1. Dr. Gonzo - 'Fear and Loathing in Las Vegas' by Hunter S. Thompson
Between his loud shirts and love of narcotics, Dr. Gonzo, Hunter S. Thompson’s “Samoan attorney” is the most outrageous lawyer ever written about – and he’s based on a real person. Most people have at least heard of Fear and Loathing in Las Vegas, but in case you haven’t, it’s a creative non-fiction novel written by a sports journalist who goes to Las Vegas with Dr Gonzo (Oscar Zeta Acosta) to cover the Mint-400, a biker's race in the middle of the Nevada desert . And of course, they squeezed in a spot of drug and alcohol binging too.

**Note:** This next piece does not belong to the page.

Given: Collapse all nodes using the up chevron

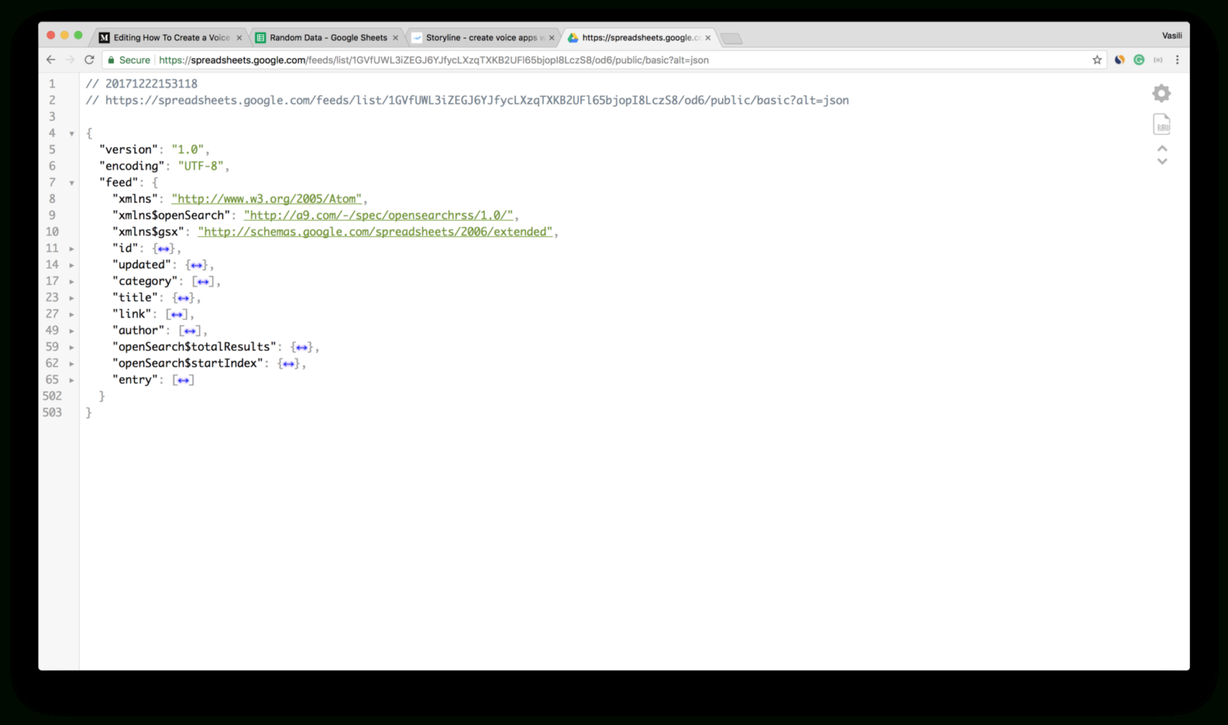Looking at the screenshot, I should pyautogui.click(x=1161, y=149).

“Oscar was not into serious street-fighting, but he was hell on wheels in a bar brawl. Any combination of a 250 lb Mexican and LSD-25 is a potentially terminal menace for anything it can reach - but when the alleged Mexican is in fact a profoundly angry Chicano lawyer with no fear at all of anything that walks on less than three legs and a de facto suicidal conviction that he will die at the age of 33 - just like Jesus Christ - you have a serious piece of work on your hands. Especially if the bastard is already 33½ years old with a head full of Sandoz acid, a loaded .357 Magnum in his belt, a hatchet-wielding Chicano bodyguard on his elbow at all times, and a disconcerting habit of projectile vomiting geysers of pure blood off the front porch every 30 or 40 minutes, or whenever his malignant ulcer can't handle any more raw tequila.”
-Hunter S. Thompson, describing Oscar Zeta Acosta in Rolling Stone's Issue #254, December 15, 1977.
Honorary mentions: Saul Goodman from Breaking Bad and Mr Larry "Frenzy" Fischmann.